As you go through this process, you’ll find entire sites which are not indexed, have bad HTML, are heavy with nav and chrome, or are designed so that they just don’t answer queries (click for the next paragraph). Fixing those will tend to improve lots of things: WWW search rankings, web caching, accessibility, and bookmarkability.

Search matches questions to answers. It is really hard to improve the quality of the questions (get smarter customers?), and the matching algorithms are subtle and tweaky, so don’t be surprised when most of your time is spent improving the quality of the answers.

Stupid Stemmer Tricks

A “stemmer” is software that returns a “stem” for a word, usually removing inflections like plural or past tense. The people writing stemmers seem to think they are finished when the mapping is linguistically sensible, but that leaves plenty of room for dumb behavior. Just because it is in the dictionary doesn’t mean it is the right answer.

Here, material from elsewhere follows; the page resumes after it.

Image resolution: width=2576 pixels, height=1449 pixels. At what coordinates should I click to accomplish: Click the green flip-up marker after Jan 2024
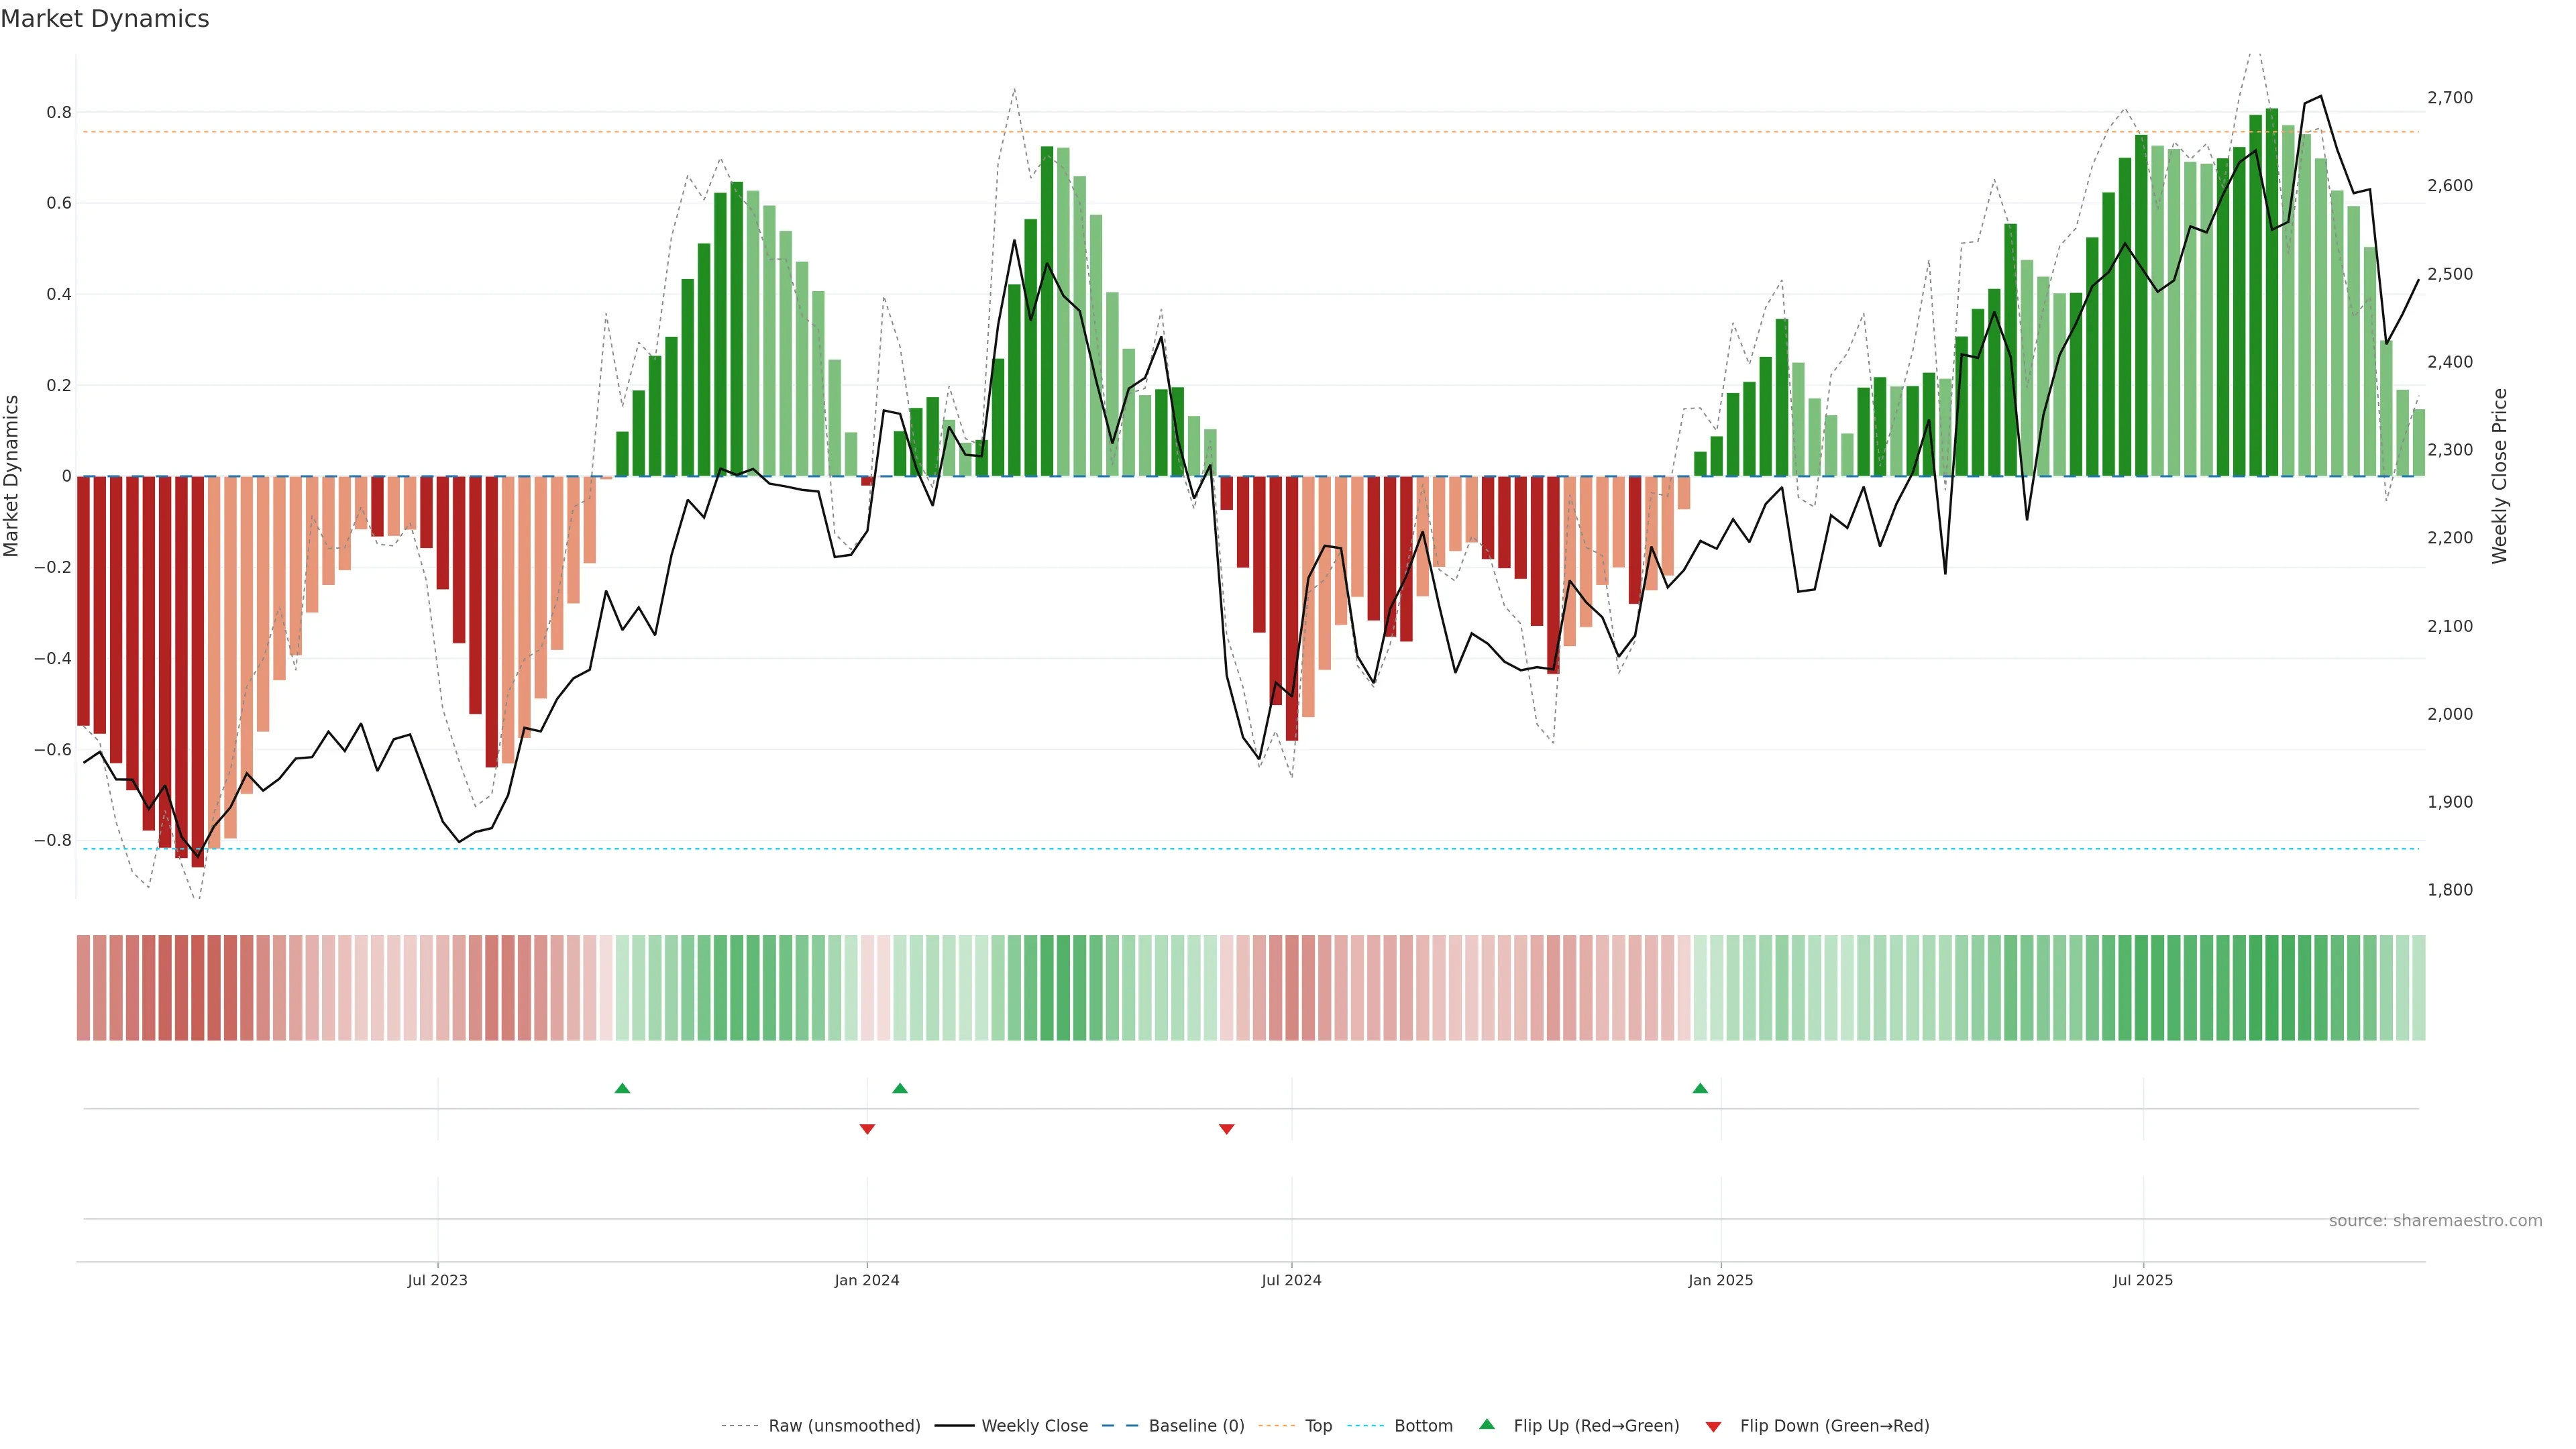900,1088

Here are some legal, but not very useful things that our stemmers have done for us:

  • “US” to “we” (wrong answer for “US Mail”)
  • “best.com” to “good.com” (oops, don’t run URLs through the stemmer)
  • “number” to “numb” (correct, but when is the last time you meant “more numb”?)
  • “tracking meeting” to “track meet” (gerund to verb that can also be a noun, bleah)

The stemmer people say “use part of speech tagging”, but we need to do exactly the same transformations to the documents and to the queries. Queries rarely have enough text for the tagger to work.

A search-tuned stemmer would be really nice to have. I’ve got some ideas: leave gerunds alone, don’t treat comparatives and superlatives as inflections, and prefer noun-to-noun mapping. It would need to be relevance-tested with real queries against a real corpus, of course.

Articles on ultraseek.com

I write occasional articles on search and Ultraseek for ultraseek.com, so I’ve collected links to them all from here. I’ve clipped the first paragraph or two of each one so you can see whether you’d like to read the entire article.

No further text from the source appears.